OpenText offers the flexibility that Bartal sought: “Vertica (now part of OpenText™) shows me a vast variety of metrics; everything is completely visible and accessible. Through encoding, we continuously tune and improve our projections, which speeds up our query runtime as a result.”
One of the best experiences with OpenText has been the partnership that has developed over the years, according to Bartal: “The Vertica (now part of OpenText™) partnership is key to us. We have really pushed the boundaries of the solution and the Vertica (now part of OpenText™) team has been there to support us every step of the way. This is showcased particularly when we see our discussions result in new Vertica (now part of OpenText™) features. We are excited to be a Beta customer for [OpenText™] Vertica in Eon Mode on-premises. This will give us the opportunity to take advantage of flexible compute and storage resources, similar to a cloud model, to manage dynamic workloads.”
She concludes: “Our phenomenal growth meant we needed robust and enterprise-ready support in data analytics. Our vision is to reach more people, via more channels. With Vertica (now part of OpenText™) as the compute engine at the heart of our data, we can now offer a fully scalable analytics offering with higher user concurrency and performance. Our partnership is set to take us to exciting places.”
Our analysts love the fact that Vertica is integrated with a number of data visualization tools of their choice, such as Tableau and QlikView.

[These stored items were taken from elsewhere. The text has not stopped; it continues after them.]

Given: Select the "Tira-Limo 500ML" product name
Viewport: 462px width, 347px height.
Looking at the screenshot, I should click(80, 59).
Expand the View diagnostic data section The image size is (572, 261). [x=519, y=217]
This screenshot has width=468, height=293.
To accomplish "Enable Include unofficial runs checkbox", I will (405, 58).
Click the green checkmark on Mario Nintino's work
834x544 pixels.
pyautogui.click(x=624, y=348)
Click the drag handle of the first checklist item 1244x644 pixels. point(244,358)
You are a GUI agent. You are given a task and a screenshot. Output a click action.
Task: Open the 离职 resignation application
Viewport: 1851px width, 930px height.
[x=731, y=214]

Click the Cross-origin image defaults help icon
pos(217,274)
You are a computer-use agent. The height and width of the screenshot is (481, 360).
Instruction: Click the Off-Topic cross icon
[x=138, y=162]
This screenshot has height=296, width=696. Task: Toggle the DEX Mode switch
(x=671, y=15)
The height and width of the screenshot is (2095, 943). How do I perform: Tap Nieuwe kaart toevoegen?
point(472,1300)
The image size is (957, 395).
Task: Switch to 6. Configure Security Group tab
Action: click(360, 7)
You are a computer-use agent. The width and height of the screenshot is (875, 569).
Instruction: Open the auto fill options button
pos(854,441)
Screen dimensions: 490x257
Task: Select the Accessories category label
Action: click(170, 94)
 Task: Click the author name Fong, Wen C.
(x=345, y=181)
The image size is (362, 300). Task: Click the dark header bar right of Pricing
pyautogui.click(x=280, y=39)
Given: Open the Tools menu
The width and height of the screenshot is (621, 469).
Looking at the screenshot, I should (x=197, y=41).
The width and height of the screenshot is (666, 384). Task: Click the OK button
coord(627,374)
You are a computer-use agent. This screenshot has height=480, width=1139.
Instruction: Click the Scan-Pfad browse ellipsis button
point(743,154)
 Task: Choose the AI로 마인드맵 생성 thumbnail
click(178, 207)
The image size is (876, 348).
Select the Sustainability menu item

Taboola is the leading content discovery platform, serving more than 450 billion recommendations of articles, blogs, videos, products, and apps to more than 1.5 billion unique users every month on thousands of premium sites and mobile carriers. Publishers, brand marketers, and performance advertisers leverage Taboola to retain users on their sites, monetize their traffic, and distribute organic and sponsored content as well as video to engage high-quality audiences.